[Click-target data]
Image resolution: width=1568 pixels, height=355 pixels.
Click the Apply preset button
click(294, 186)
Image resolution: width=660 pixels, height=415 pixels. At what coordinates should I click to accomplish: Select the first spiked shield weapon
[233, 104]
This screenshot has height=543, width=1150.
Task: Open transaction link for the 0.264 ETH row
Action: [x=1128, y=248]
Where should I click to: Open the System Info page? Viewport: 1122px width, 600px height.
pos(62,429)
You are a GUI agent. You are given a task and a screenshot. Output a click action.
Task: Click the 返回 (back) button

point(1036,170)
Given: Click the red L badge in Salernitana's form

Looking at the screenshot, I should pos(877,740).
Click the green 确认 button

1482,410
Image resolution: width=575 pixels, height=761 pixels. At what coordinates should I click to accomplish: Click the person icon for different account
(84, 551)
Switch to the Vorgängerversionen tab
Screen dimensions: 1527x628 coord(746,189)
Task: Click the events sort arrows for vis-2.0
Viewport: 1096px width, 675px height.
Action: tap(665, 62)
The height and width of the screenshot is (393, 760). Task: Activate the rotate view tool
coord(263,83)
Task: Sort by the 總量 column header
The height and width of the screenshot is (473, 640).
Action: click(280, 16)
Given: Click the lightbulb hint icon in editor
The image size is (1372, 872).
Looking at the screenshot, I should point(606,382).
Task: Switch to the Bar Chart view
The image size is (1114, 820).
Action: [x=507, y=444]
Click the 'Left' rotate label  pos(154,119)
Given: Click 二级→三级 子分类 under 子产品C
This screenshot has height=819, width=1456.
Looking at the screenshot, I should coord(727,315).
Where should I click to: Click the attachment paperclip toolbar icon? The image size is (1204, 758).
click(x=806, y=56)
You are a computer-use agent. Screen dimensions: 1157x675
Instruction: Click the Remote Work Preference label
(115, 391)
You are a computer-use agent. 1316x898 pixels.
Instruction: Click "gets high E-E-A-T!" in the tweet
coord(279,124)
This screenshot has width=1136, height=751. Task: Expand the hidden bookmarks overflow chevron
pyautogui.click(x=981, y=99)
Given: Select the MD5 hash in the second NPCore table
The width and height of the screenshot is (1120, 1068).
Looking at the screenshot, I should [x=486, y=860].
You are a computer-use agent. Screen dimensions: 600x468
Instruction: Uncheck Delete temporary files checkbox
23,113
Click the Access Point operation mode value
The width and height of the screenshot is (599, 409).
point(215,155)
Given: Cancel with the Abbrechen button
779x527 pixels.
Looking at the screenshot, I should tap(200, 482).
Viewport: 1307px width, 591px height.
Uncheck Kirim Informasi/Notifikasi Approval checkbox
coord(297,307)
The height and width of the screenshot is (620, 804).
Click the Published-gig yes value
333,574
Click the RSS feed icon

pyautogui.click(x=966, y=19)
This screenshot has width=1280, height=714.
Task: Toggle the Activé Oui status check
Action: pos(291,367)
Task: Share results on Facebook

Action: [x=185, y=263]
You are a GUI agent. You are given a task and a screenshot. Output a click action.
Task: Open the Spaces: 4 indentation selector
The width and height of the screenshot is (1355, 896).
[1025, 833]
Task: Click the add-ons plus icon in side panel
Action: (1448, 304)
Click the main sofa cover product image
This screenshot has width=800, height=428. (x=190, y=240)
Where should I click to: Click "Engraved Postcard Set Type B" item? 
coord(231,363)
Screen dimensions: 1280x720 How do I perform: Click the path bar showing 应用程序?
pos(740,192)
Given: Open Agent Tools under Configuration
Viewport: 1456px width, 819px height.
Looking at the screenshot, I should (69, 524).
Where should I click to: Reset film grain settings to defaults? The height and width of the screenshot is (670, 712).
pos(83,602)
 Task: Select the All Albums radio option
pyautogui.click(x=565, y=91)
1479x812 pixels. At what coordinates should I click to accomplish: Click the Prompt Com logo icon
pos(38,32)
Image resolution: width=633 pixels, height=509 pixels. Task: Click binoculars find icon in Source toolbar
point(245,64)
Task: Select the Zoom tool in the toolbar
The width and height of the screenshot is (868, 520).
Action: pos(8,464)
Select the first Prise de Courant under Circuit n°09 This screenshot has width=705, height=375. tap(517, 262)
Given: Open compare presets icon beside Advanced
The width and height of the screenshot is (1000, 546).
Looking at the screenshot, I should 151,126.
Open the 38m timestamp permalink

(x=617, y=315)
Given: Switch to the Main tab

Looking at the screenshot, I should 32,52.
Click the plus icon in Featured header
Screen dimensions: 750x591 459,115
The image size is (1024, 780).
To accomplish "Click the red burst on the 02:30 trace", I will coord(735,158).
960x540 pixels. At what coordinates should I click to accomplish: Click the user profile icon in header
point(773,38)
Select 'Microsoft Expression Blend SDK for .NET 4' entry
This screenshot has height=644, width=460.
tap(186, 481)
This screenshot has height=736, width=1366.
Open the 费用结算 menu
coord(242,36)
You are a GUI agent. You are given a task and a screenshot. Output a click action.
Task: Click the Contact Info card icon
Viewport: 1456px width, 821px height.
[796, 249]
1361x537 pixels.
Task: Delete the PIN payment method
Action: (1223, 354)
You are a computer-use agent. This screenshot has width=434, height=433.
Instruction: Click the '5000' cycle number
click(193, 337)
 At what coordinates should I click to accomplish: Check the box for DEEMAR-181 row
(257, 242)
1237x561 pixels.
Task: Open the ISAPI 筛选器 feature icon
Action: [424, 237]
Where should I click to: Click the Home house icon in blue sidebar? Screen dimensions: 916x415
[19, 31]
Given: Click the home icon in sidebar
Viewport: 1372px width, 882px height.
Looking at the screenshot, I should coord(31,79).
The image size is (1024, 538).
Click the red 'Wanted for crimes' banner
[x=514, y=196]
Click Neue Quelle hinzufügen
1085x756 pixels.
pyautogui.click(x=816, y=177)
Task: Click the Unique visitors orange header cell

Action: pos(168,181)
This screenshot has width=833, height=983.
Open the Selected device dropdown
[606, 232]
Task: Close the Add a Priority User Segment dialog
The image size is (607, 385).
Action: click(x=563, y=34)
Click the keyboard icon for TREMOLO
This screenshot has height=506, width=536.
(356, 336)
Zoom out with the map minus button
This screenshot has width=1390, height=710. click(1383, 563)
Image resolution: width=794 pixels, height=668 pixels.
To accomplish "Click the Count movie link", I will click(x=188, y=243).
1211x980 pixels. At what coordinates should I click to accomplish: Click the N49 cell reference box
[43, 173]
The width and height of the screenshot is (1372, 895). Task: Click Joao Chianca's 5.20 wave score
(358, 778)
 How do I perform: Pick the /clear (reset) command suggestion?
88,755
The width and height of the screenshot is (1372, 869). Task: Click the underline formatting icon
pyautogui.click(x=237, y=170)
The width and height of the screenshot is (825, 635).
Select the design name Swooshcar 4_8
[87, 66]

EXERCISE PROMPT: Please list every line of the material above that contains the string "header".

FINISHED TASK:
Task: Sort by the 總量 column header
Click the plus icon in Featured header
960x540 pixels. At what coordinates should I click to accomplish: Click the user profile icon in header
Task: Click the Unique visitors orange header cell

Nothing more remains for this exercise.